The HTS System is an adjunctive audio vessel landmarking aid for use during hemorrhoidal artery treatment. It is not recommended for fetal or ophthalmic use.

Device Description

The HTS System is an adjunctive audio vessel landmarking aid for use during hemorrhoidal artery treatment. It is not recommended for fetal or ophthalmic use. Doppler audio sounds are heard when the transducer is positioned directly over a hemorrhoidal artery. Cessation of Doppler sounds occurs when ligation of the identified vessel has been completed successfully.

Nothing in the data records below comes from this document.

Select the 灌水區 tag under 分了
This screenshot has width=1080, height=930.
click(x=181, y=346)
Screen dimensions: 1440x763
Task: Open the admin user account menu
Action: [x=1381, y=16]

Acoustic output values for this transducer are lower than the maximum pre-amendment intensities specified for "Peripheral Vessel" and "Fetal Imaging and Other" applications. There is only one transducer available with this system. The System includes disposable/single use accessories which can be used to perform the manual ligation of the hemorrhoidal arteries.

AI/ML Overview

The provided text is a 510(k) summary for the MedChannel HTS System. It primarily focuses on demonstrating substantial equivalence to predicate devices and adherence to relevant standards rather than presenting a performance study with acceptance criteria in the way one might find for an AI/ML device.

Here's an analysis of the document regarding acceptance criteria and study information, addressing the points you requested:

1. Table of Acceptance Criteria and Reported Device Performance

The document does not provide a table of acceptance criteria for a specific performance study of the MedChannel HTS System itself, nor does it report specific device performance metrics in numerical fashion against such criteria.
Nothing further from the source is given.